(Work instructions) Below are the records; copy every line in them that holds the string "Task".

(Input records)
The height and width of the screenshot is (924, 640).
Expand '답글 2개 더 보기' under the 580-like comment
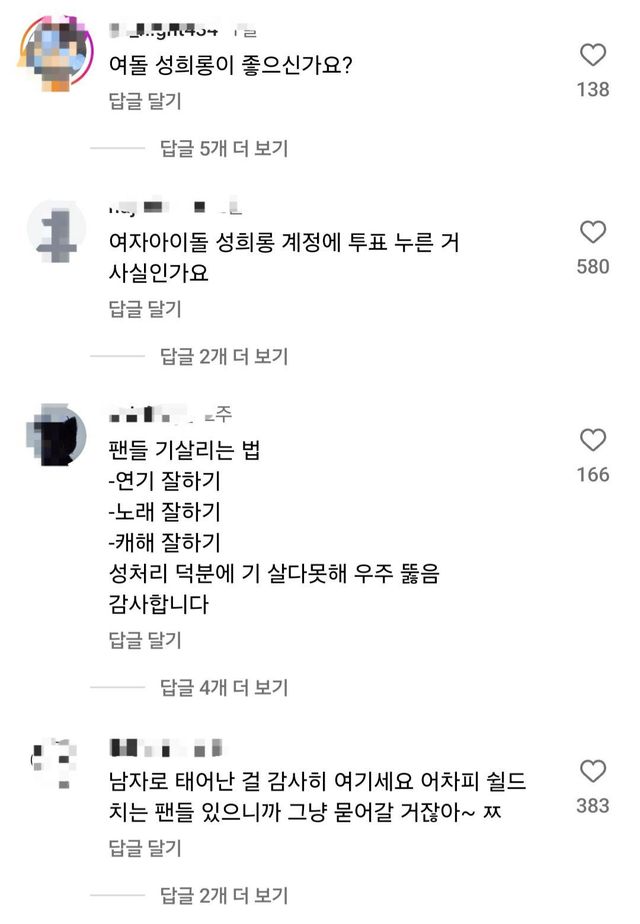tap(224, 356)
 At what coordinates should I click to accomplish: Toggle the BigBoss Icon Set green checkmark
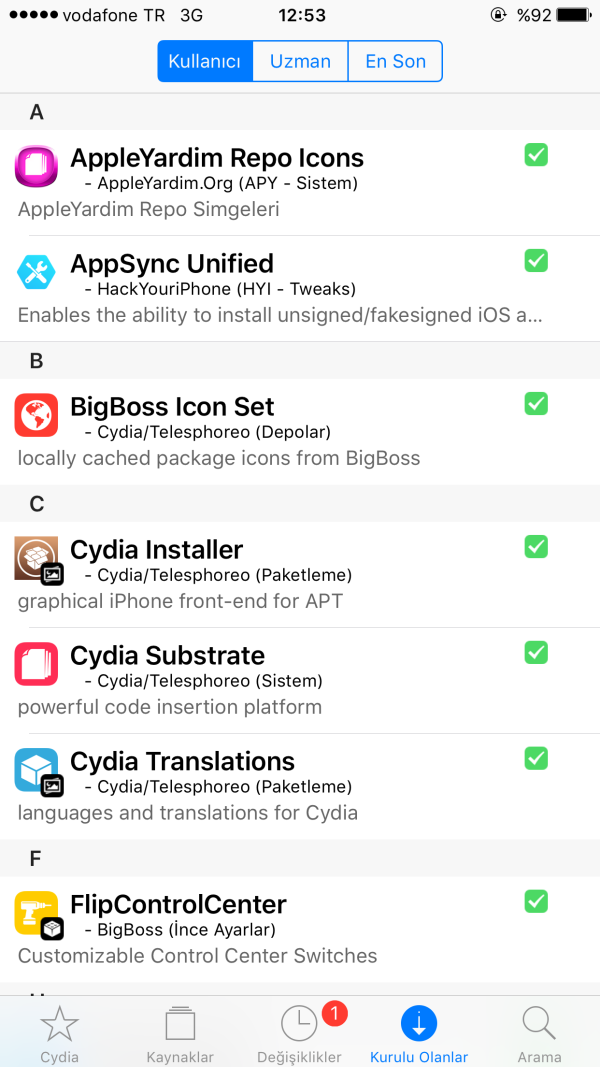(x=536, y=403)
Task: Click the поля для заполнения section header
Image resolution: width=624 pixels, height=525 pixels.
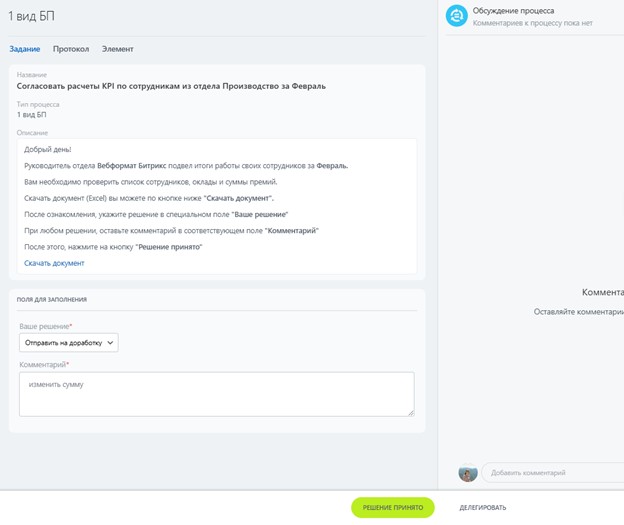Action: pos(51,299)
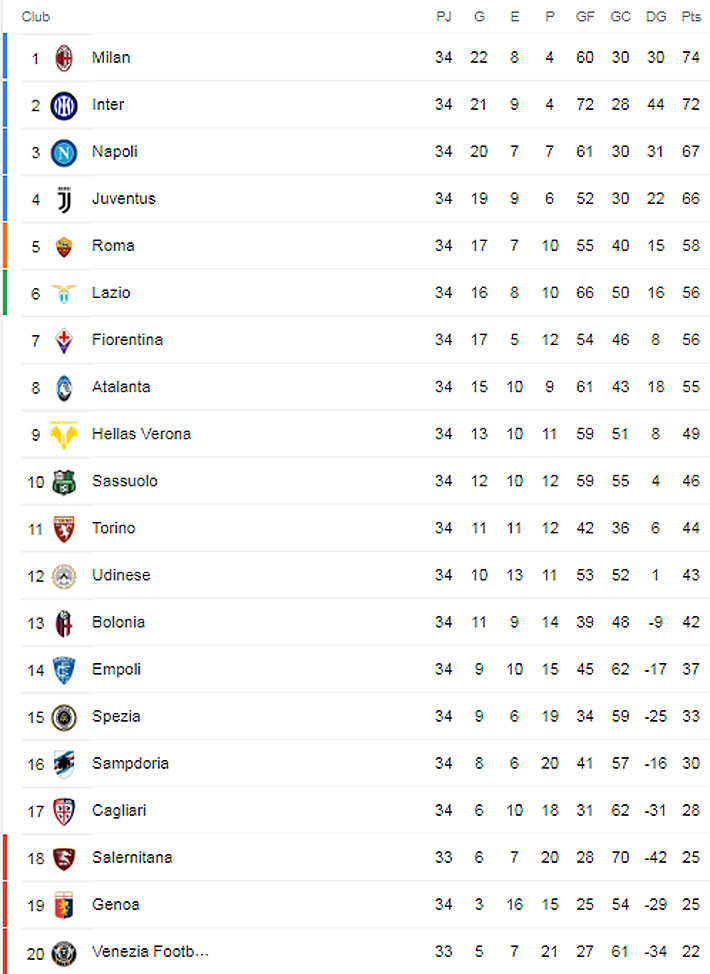Click the Milan club crest icon

[64, 58]
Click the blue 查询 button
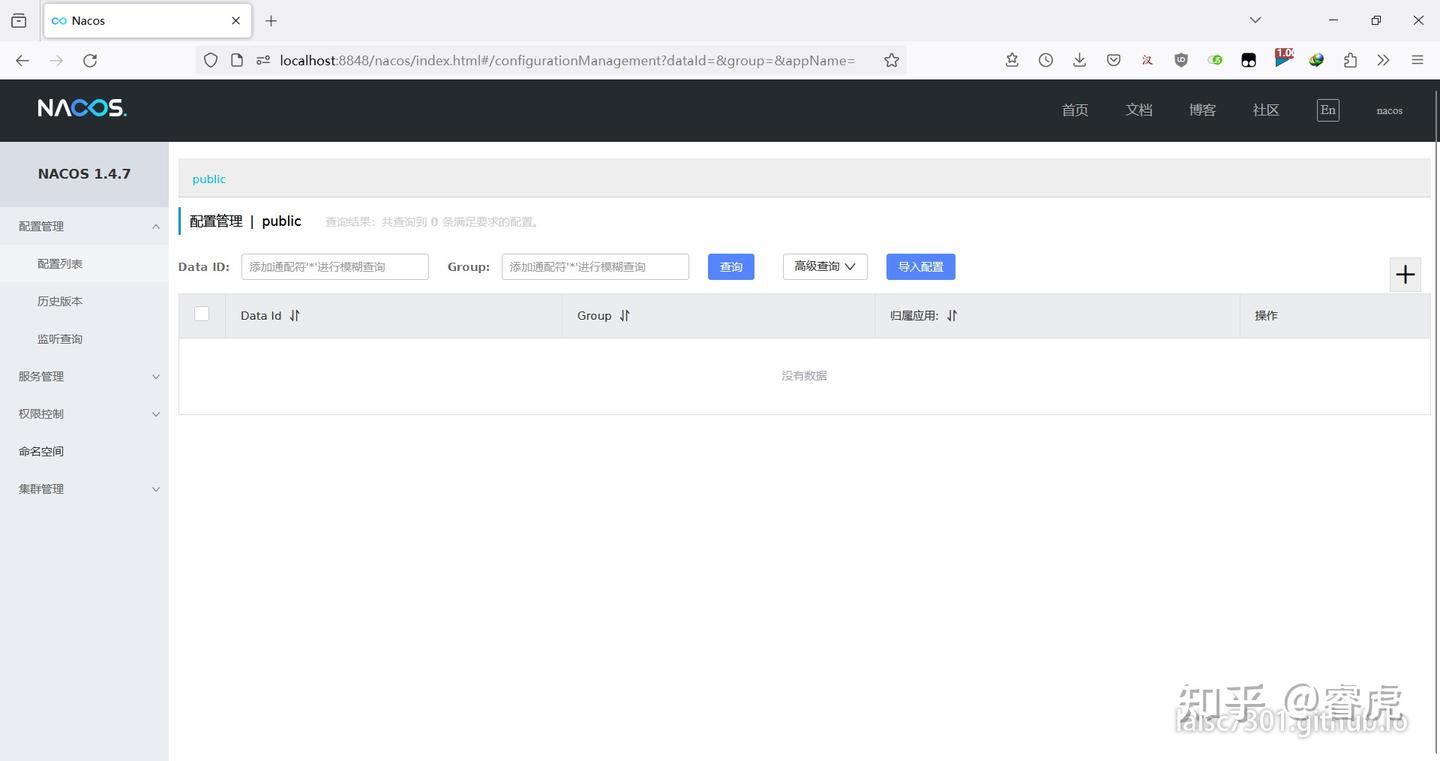This screenshot has width=1440, height=761. click(x=731, y=266)
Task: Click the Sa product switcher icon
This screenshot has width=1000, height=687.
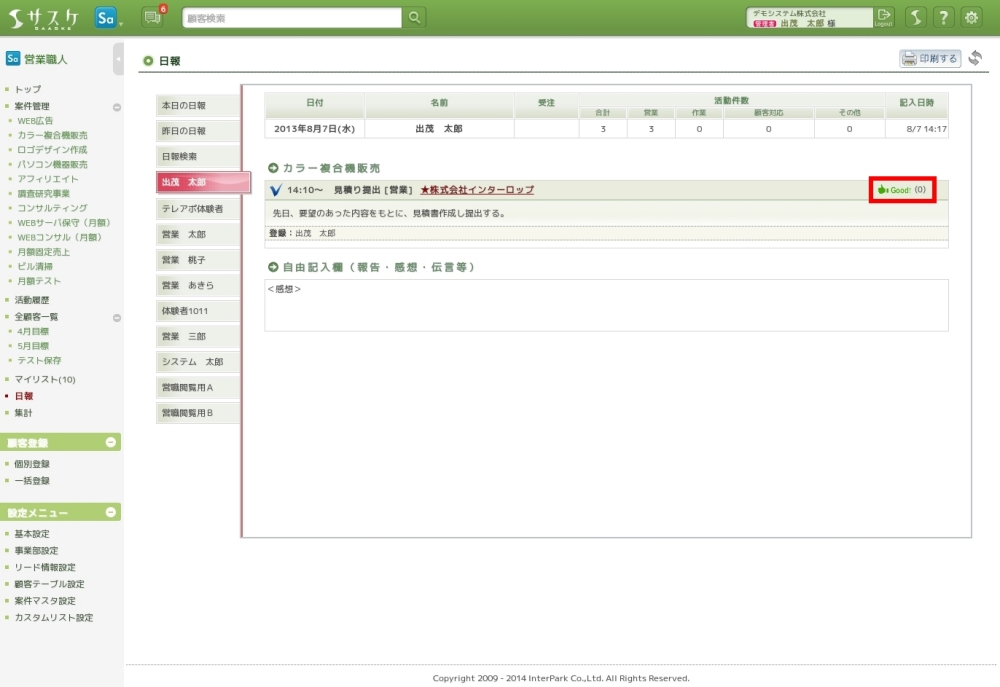Action: (x=107, y=18)
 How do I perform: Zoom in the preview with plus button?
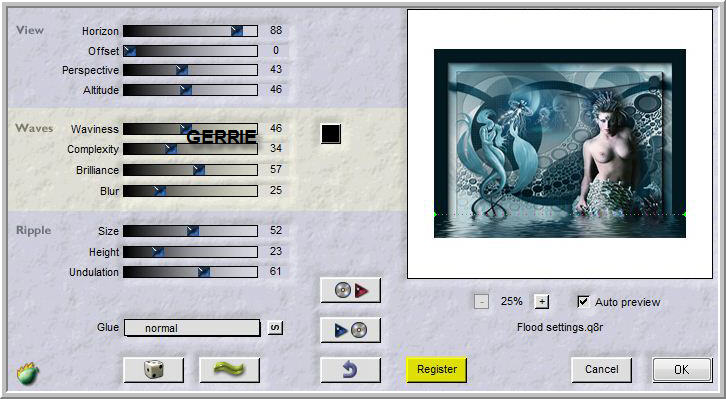coord(542,302)
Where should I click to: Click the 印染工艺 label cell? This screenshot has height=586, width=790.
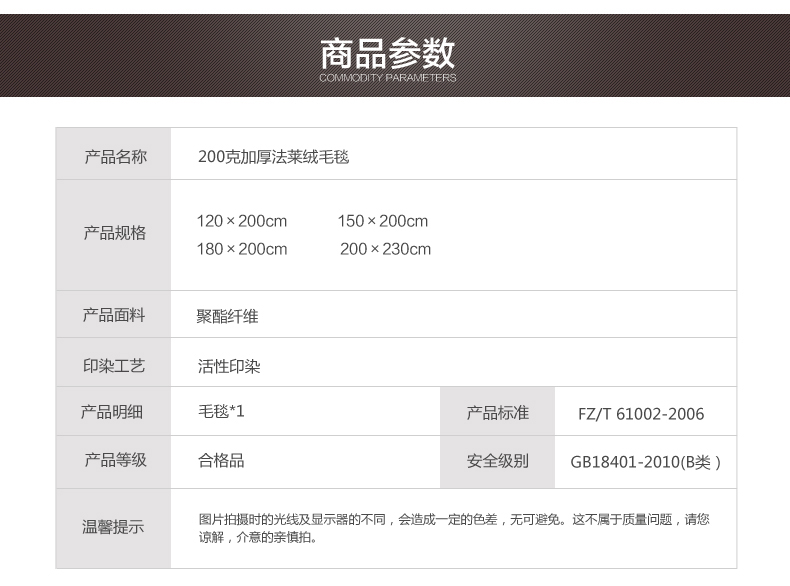[x=114, y=366]
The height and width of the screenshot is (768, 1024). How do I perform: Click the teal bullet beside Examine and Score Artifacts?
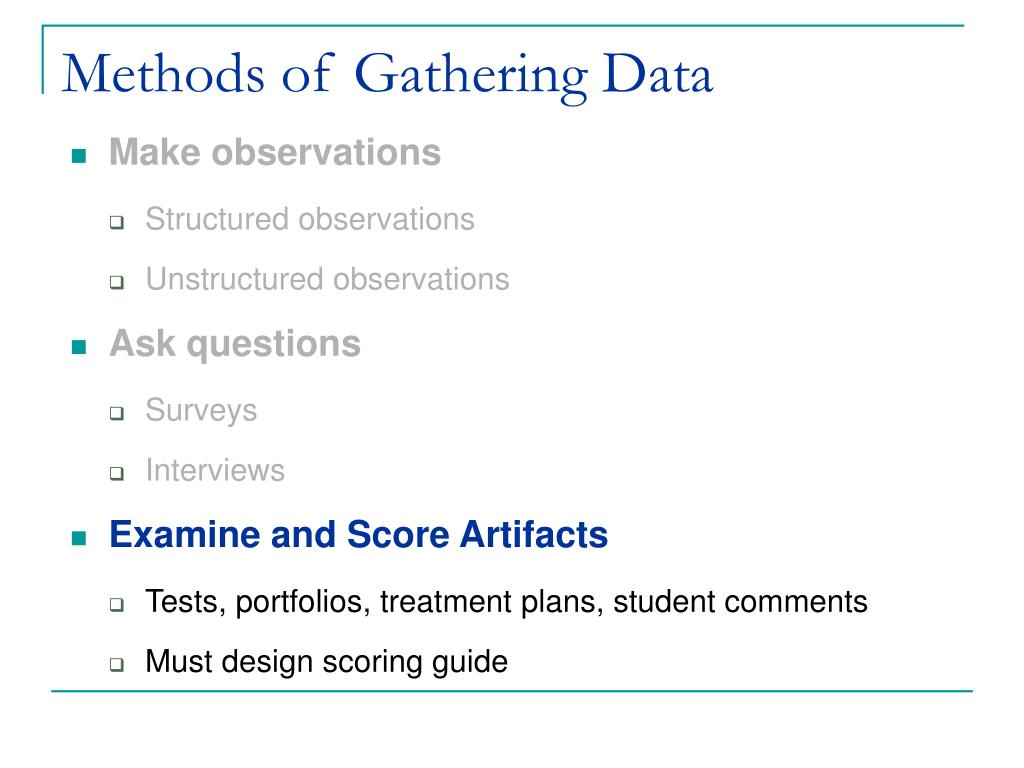click(x=79, y=537)
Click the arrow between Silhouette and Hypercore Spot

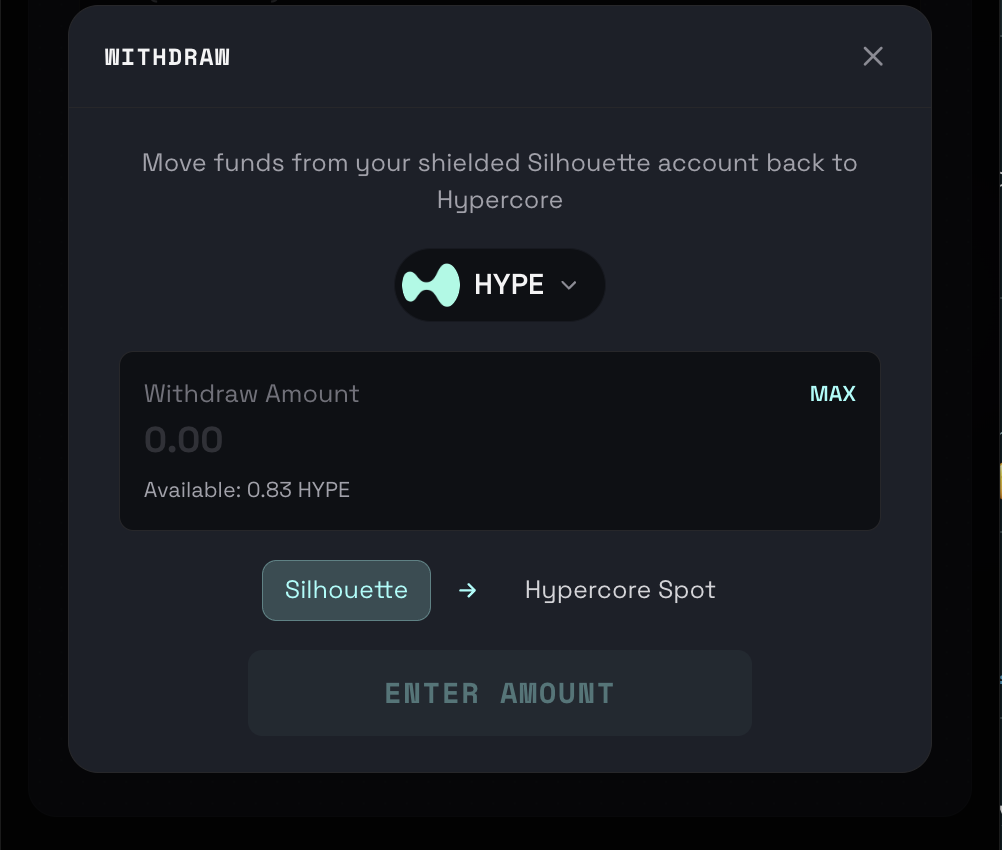tap(467, 590)
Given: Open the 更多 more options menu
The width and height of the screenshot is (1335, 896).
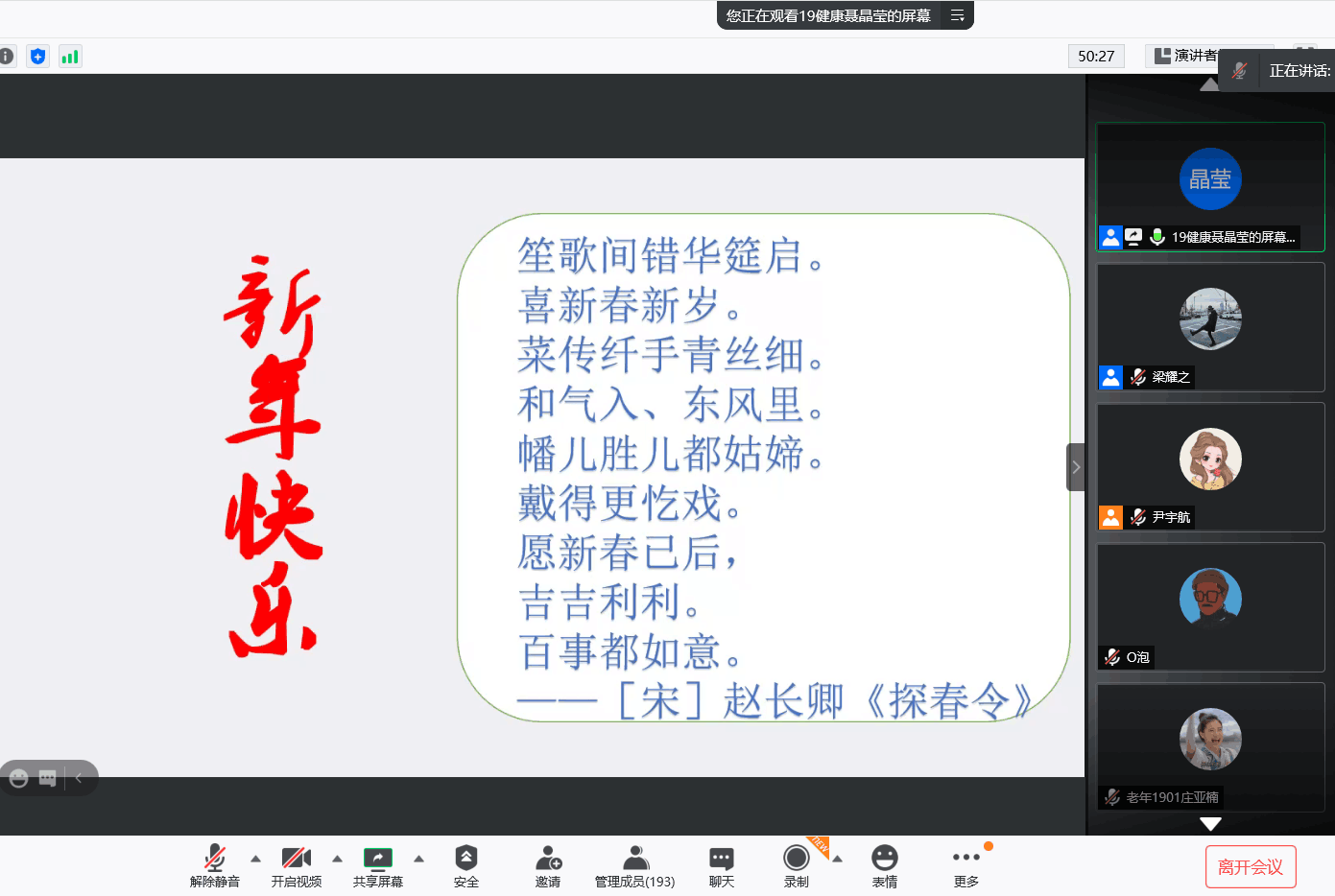Looking at the screenshot, I should point(966,858).

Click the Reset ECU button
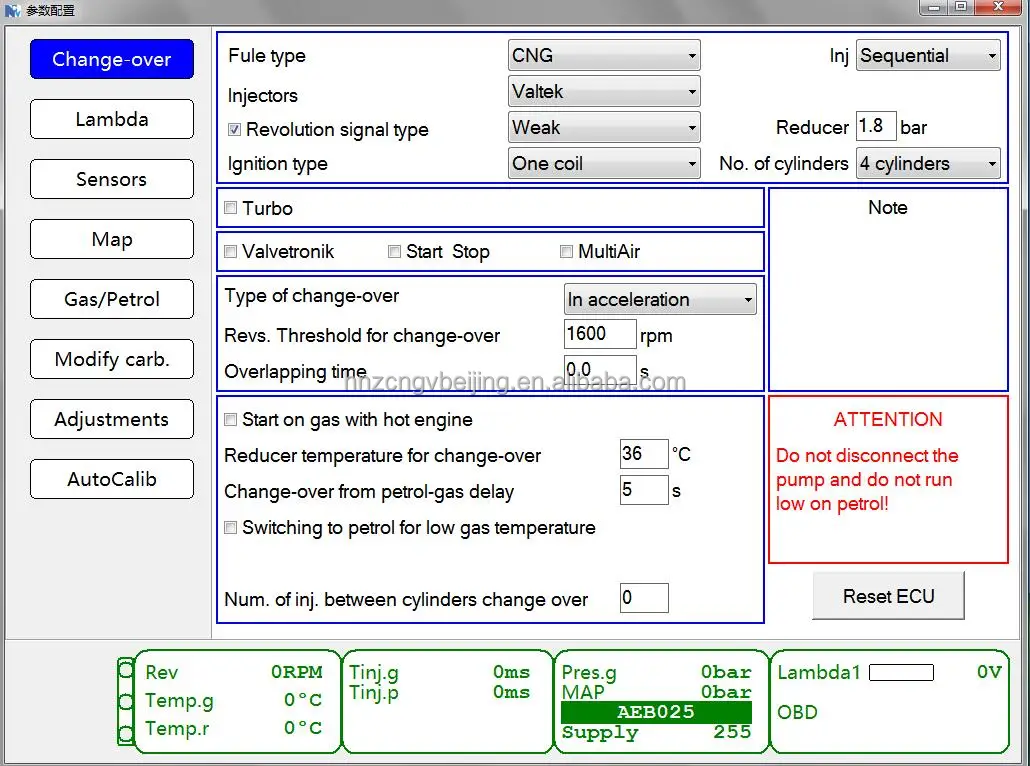tap(888, 596)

(Solved problem)
Task: Click the поля для заполнения section header
Task: Click the Sa product switcher icon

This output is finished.